# paint pad kit improvement



## silderm (Jun 27, 2011)

Hello,

After three year working in this field of painting, casually I invented a improvement for paint pads, I have no intention of using this post for commercial purpose, but after i test it I found is cheap, usefull, and can save 30% of paint compared with other hardware

now is in international patent process, but I don't know who can seriously be interested for manufacture in United States.

Anyone have any idea where to contact?

I really appreciate your recomendation.

Best regards


Silder


----------



## NCPaint1 (Aug 6, 2009)

China, nobody in the US can touch their pricing, lack of safety, complete disregard of proper disposal, and use of dangerous chemicals in their products. But hey, they're cheap....and we likes us some cheap stuff here.


----------



## Wolfgang (Nov 16, 2008)

Funny....after27+ years in the business the only thing I ever found a paint pad useful for was spreading floor poly on small areas and repairs.

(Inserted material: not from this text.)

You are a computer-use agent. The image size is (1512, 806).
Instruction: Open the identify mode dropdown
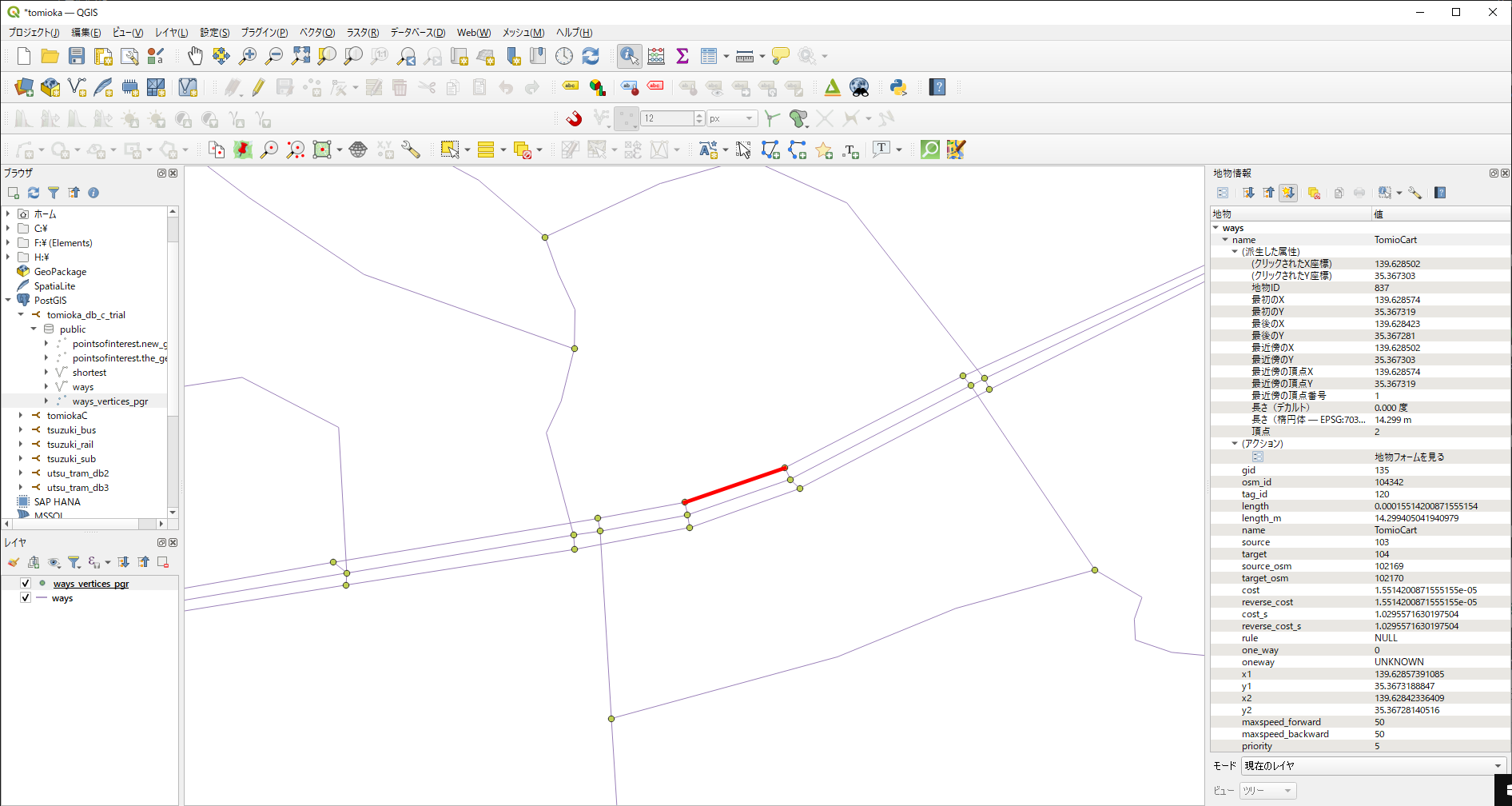1372,766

But if you market it to the HO's you'll probably make a million.


----------



## Harry (Aug 4, 2008)

You have no intentions of using it commercially but you applied for a patent?
I collect domain names for fun...


----------



## BC_Painter (Feb 14, 2010)

Harry said:


> You have no intentions of using it commercially but you applied for a patent?
> I collect domain names for fun...



He just meant not using this particular post for commercial purposes ( advertising the product ) but rather information on manufacturing.

I have a feeling that a paint forum is the wrong place for this information in the first place.

:no:


----------



## silderm (Jun 27, 2011)

Ja ja, I mean, I am not trying to sell this improvemnt in this post, and of course, I also think to make some profits about this invention is not a bad idea.

exactly, i am trying to get an idea of manufacture for safely use.

about the cheap, yes, is for medium and small areas.

about the improvement was acepted for patent because there are a little theory about the manner of use the paint pad, that was not considered before.

for sure, thanks for your opinions because are welcome

best regards.


----------